■ **Problem requirements**
Write out every one of the lines below again, requests included, and offset each coordinate in the answers by -138. Leave the pictures out.

■ **Dataset records**
--- begin ---

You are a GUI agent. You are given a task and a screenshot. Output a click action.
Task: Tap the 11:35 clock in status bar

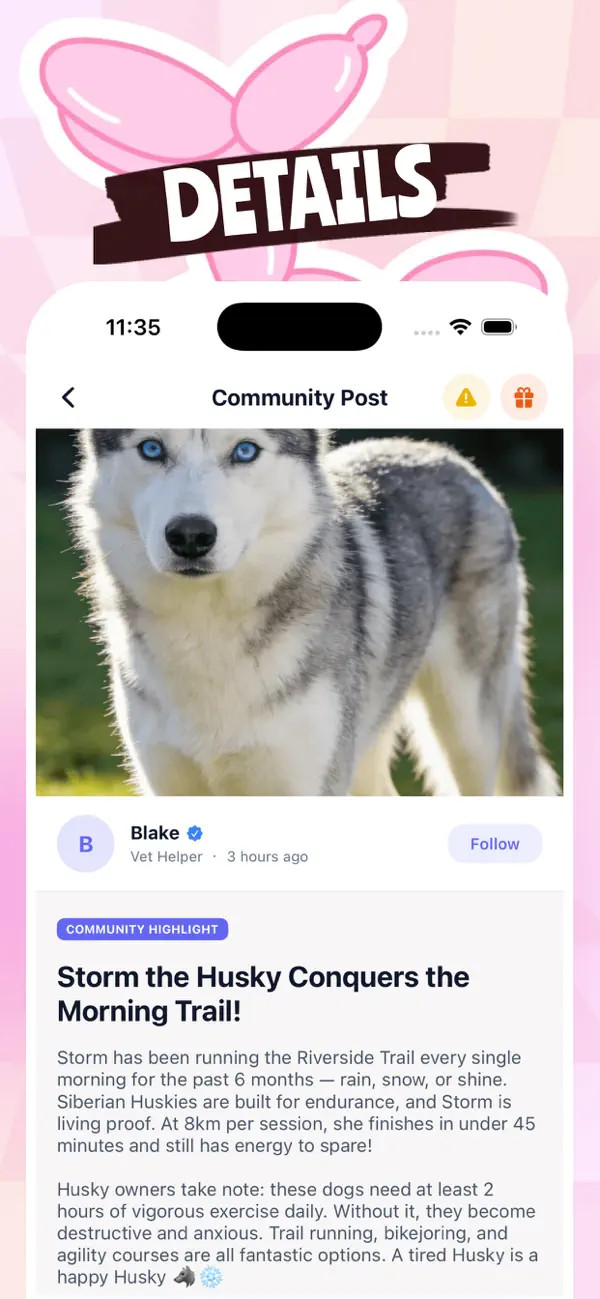(x=133, y=327)
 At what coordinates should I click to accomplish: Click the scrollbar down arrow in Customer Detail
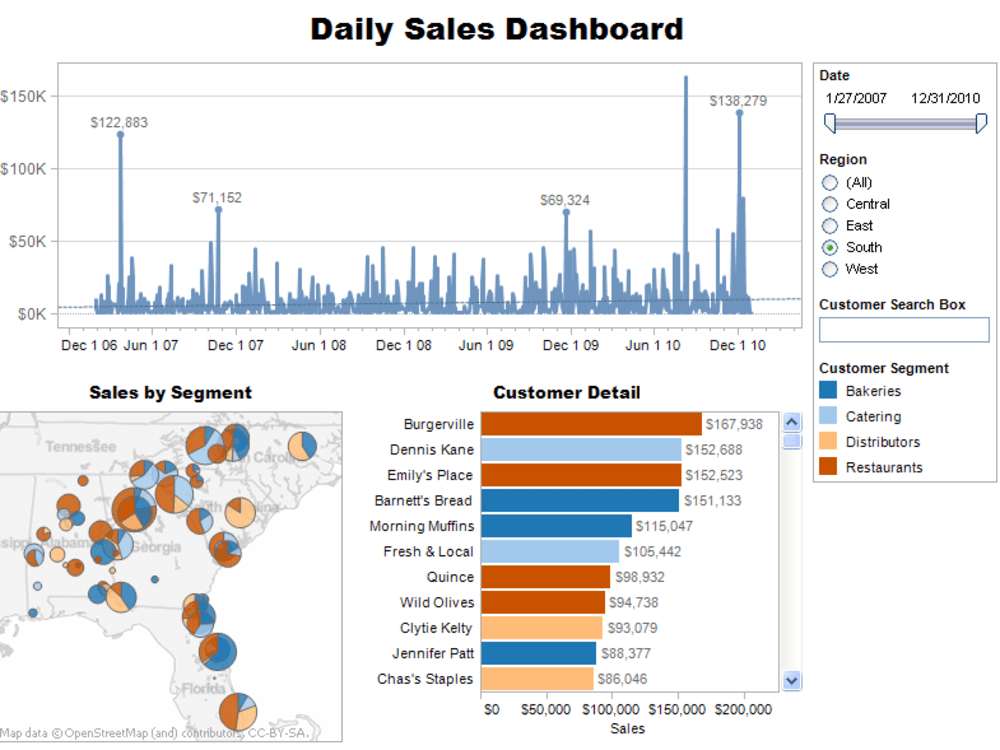click(791, 680)
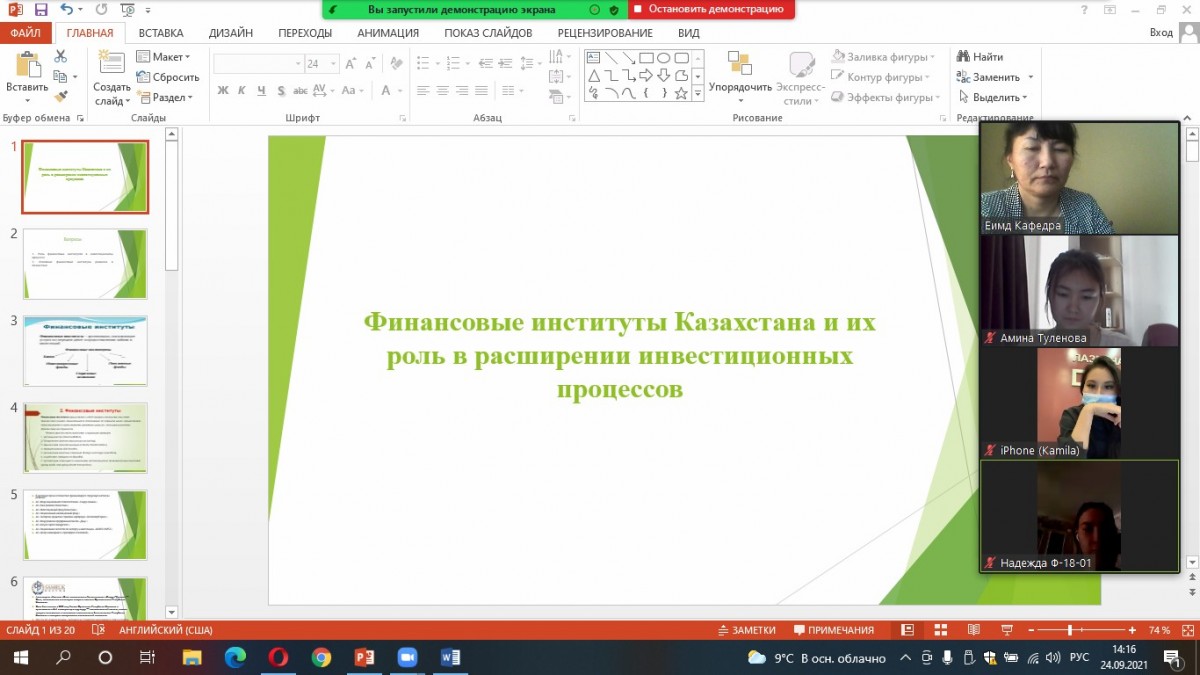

--- end ---

■ **Response below**
You are a GUI agent. You are given a task and a screenshot. Output a click action.
Task: Tap the 11:35 clock in status bar

(x=-5, y=189)
 At what coordinates should I click to accomplish: Click the scrollbar down arrow in Customer Detail
click(653, 542)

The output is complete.